Recorded information
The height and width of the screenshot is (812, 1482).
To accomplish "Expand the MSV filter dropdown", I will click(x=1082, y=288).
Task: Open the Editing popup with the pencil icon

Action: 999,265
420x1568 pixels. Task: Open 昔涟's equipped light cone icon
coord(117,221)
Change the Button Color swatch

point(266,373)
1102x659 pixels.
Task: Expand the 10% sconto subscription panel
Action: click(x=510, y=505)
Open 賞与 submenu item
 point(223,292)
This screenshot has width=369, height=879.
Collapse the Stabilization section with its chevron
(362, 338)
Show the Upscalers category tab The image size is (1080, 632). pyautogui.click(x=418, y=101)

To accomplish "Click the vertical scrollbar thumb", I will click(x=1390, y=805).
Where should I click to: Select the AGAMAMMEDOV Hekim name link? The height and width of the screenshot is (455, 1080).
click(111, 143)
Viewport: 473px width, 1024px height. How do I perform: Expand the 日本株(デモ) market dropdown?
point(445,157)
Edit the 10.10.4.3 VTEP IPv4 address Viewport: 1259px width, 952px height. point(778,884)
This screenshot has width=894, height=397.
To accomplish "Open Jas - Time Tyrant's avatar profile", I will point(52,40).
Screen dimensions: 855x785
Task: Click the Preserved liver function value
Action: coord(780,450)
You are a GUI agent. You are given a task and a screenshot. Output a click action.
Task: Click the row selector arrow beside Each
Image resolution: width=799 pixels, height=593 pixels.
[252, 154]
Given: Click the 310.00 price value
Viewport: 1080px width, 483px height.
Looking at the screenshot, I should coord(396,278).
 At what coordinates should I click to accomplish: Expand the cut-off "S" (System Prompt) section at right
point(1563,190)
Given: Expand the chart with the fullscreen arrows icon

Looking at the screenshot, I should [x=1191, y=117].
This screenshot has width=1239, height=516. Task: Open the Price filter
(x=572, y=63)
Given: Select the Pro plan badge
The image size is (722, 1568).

Task brief
Reproduce the entries above in full, exactly as they read.

Reply to the task
The height and width of the screenshot is (812, 1482).
To accomplish "Expand the MSV filter dropdown", I will click(x=1082, y=288).
Task: Open the Editing popup with the pencil icon

Action: 999,265
420x1568 pixels. Task: Open 昔涟's equipped light cone icon
coord(117,221)
Change the Button Color swatch

point(266,373)
1102x659 pixels.
Task: Expand the 10% sconto subscription panel
Action: click(x=510, y=505)
Open 賞与 submenu item
 point(223,292)
This screenshot has width=369, height=879.
Collapse the Stabilization section with its chevron
(362, 338)
Show the Upscalers category tab The image size is (1080, 632). pyautogui.click(x=418, y=101)

To accomplish "Click the vertical scrollbar thumb", I will click(x=1390, y=805).
Where should I click to: Select the AGAMAMMEDOV Hekim name link? The height and width of the screenshot is (455, 1080).
click(111, 143)
Viewport: 473px width, 1024px height. How do I perform: Expand the 日本株(デモ) market dropdown?
point(445,157)
Edit the 10.10.4.3 VTEP IPv4 address Viewport: 1259px width, 952px height. point(778,884)
This screenshot has width=894, height=397.
To accomplish "Open Jas - Time Tyrant's avatar profile", I will point(52,40).
Screen dimensions: 855x785
Task: Click the Preserved liver function value
Action: coord(780,450)
You are a GUI agent. You are given a task and a screenshot. Output a click action.
Task: Click the row selector arrow beside Each
Image resolution: width=799 pixels, height=593 pixels.
[252, 154]
Given: Click the 310.00 price value
Viewport: 1080px width, 483px height.
Looking at the screenshot, I should coord(396,278).
 At what coordinates should I click to accomplish: Expand the cut-off "S" (System Prompt) section at right
point(1563,190)
Given: Expand the chart with the fullscreen arrows icon

Looking at the screenshot, I should [x=1191, y=117].
This screenshot has width=1239, height=516. Task: Open the Price filter
(x=572, y=63)
Given: Select the Pro plan badge
The image size is (722, 1568).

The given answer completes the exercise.